The iconic Haleakala silversword, or hinahina, is in 'drastic decline,' report two scientists who have been regularly monitoring the plant. This year, 565 plants were in bloom, a "medium-flowering" year, write Forest Starr and Kim Starr. But in the 11 plots that have been monitored annually since 1982, the number of live silverswords declined by more than 5 percent, all without flowering.
"The total number of live silverswords in the plots has dropped by 80 percent since 1982, from 437 to 86," they write. "This steep decline has occurred since an all-time high of 488 silverswords in 1989, with 17 of the last 18 years showing decline."
In addition, no new seedlings were recorded in any of the plots this year, nor in the previous four years.
This year's census was conducted by the Starrs and Paul Kruschelnycky.
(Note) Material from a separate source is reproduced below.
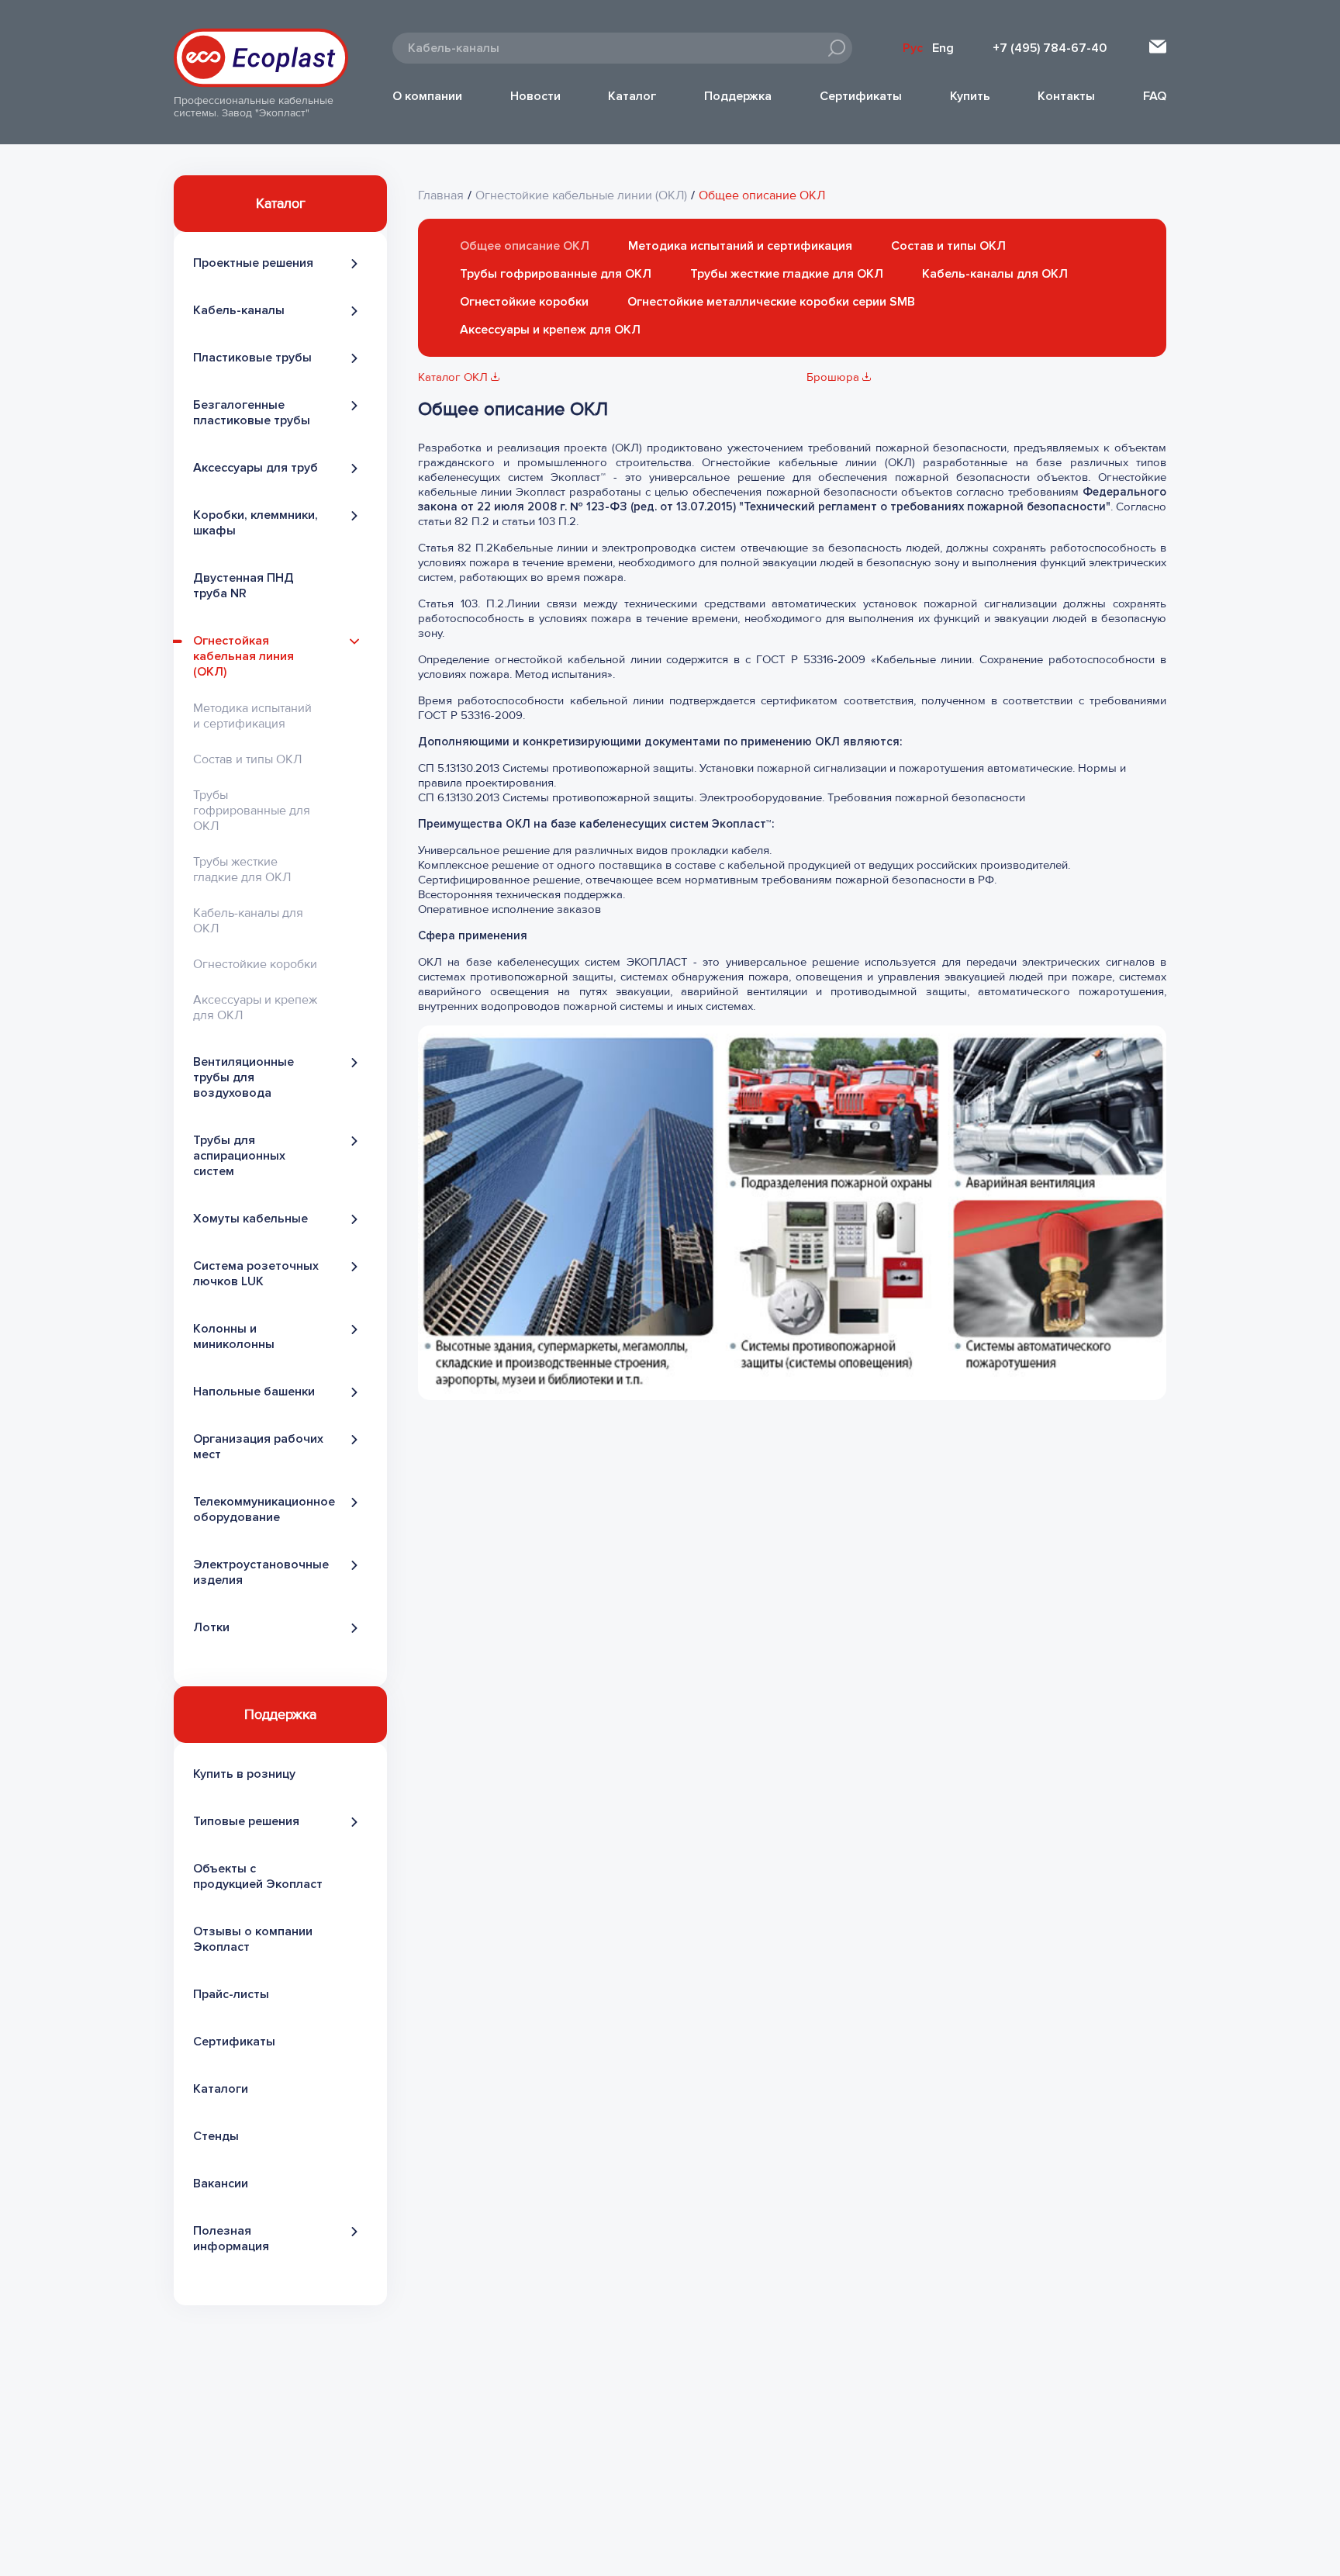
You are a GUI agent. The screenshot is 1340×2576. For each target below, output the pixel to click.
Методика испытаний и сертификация (252, 715)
To read the report, click here: Silversword Report.
(Photo: Forest and Kim Starr)

The highly anticipated Rainfall Atlas of Hawai`i is now available online. The atlas, assembled by University of Hawai`i geography professor Tom Giambelluca and colleagues, contains maps that show rainfall patterns in the major Hawaiian islands, based on records over three decades, from 1978 to 2007. Check it out at http://rainfall.geography.hawaii.edu
Want to know how patterns have shifted over time? Click on the "History"link at the top of the page. Want to know how much rain your community gets? Go to the "Interactive Map" link, where you can zoom in on any neighborhood in the state.
The atlas was a joint project of the state Commission on Water Resource Management and the U.S. Army Corps of Engineers.